Dantoft W, Lundin D, Esfahani SS, Engström Y
J Innate Immun 8 (4) 412-426 [2016-05-28; online 2016-05-28]
Maintenance of a stable gut microbial community relies on a delicate balance between immune defense and immune tolerance. We have used Drosophila to study how the microbial gut flora is affected by changes in host genetic factors and immunity. Flies with a constitutively active gut immune system, due to a mutation in the POU transcriptional regulator Pdm1/nubbin (nub) gene, had higher loads of bacteria and a more diverse taxonomic composition than controls. In addition, the microbial composition shifted considerably during the short lifespan of the nub1 mutants.
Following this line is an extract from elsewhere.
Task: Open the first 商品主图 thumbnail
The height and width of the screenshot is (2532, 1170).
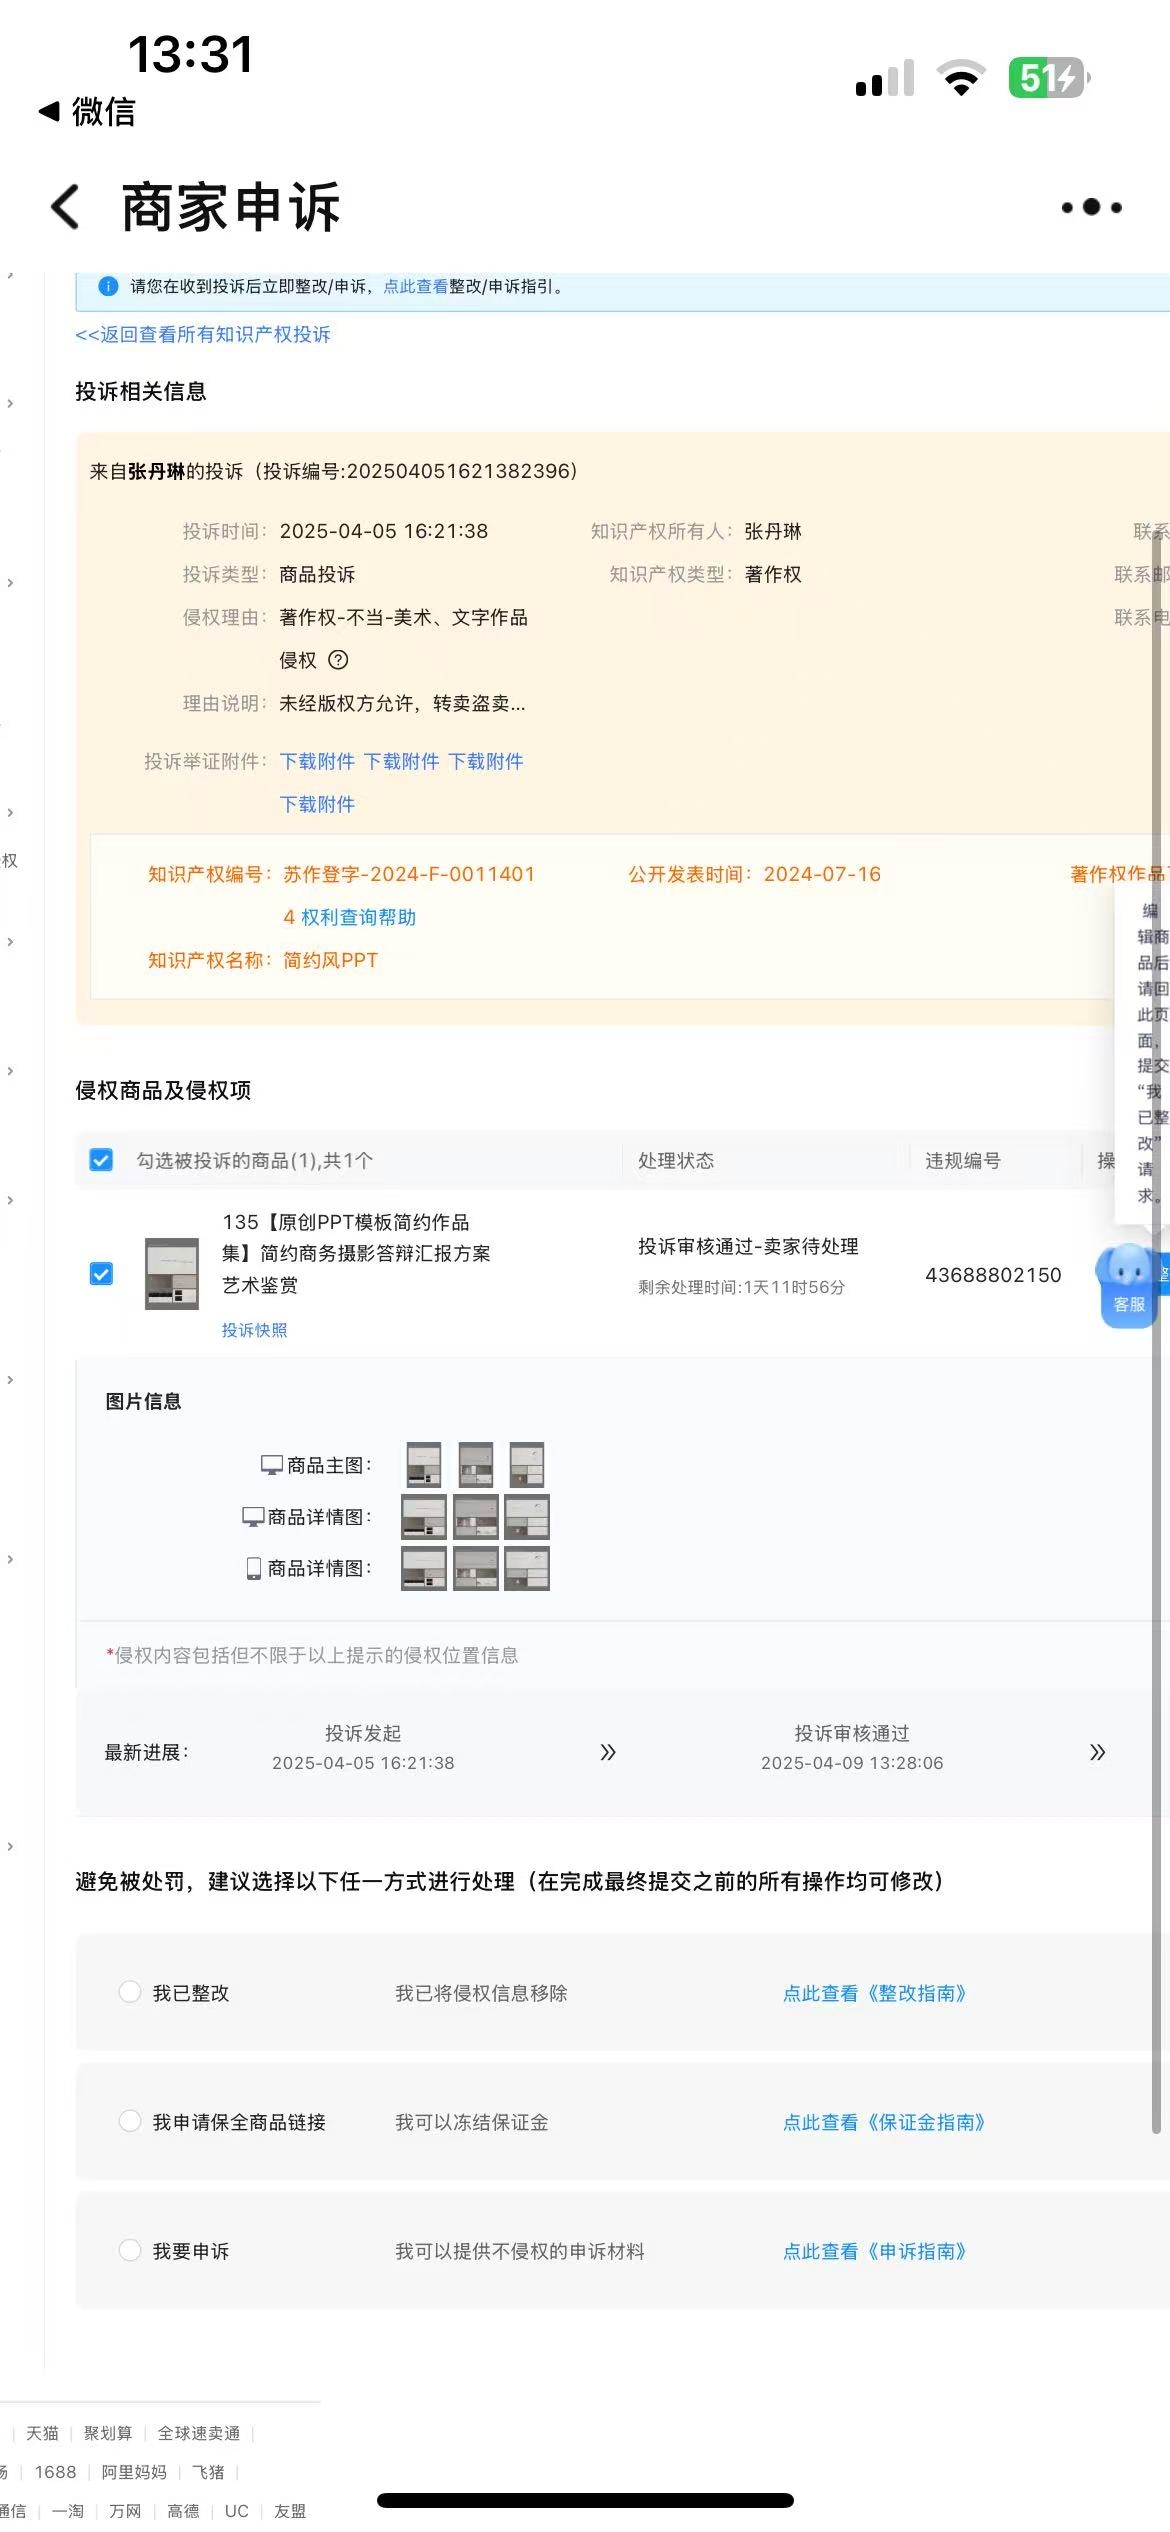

This shift was characterized by a loss of relatively few OTUs (operational taxonomic units) and a remarkable increase in a large number of Acetobacter spp. and Leuconostoc spp. Treating nub1 mutant flies with antibiotics prolonged their lifetime survival by more than 100%. Immune gene expression was also persistently high in the presence of antibiotics, indicating that the early death was not a direct consequence of an overactive immune defense but rather an indirect consequence of the microbial load and composition. Thus, changes in host genotype and an inability to regulate the normal growth and composition of the gut microbiota leads to a shift in the microbial community, dysbiosis and early death.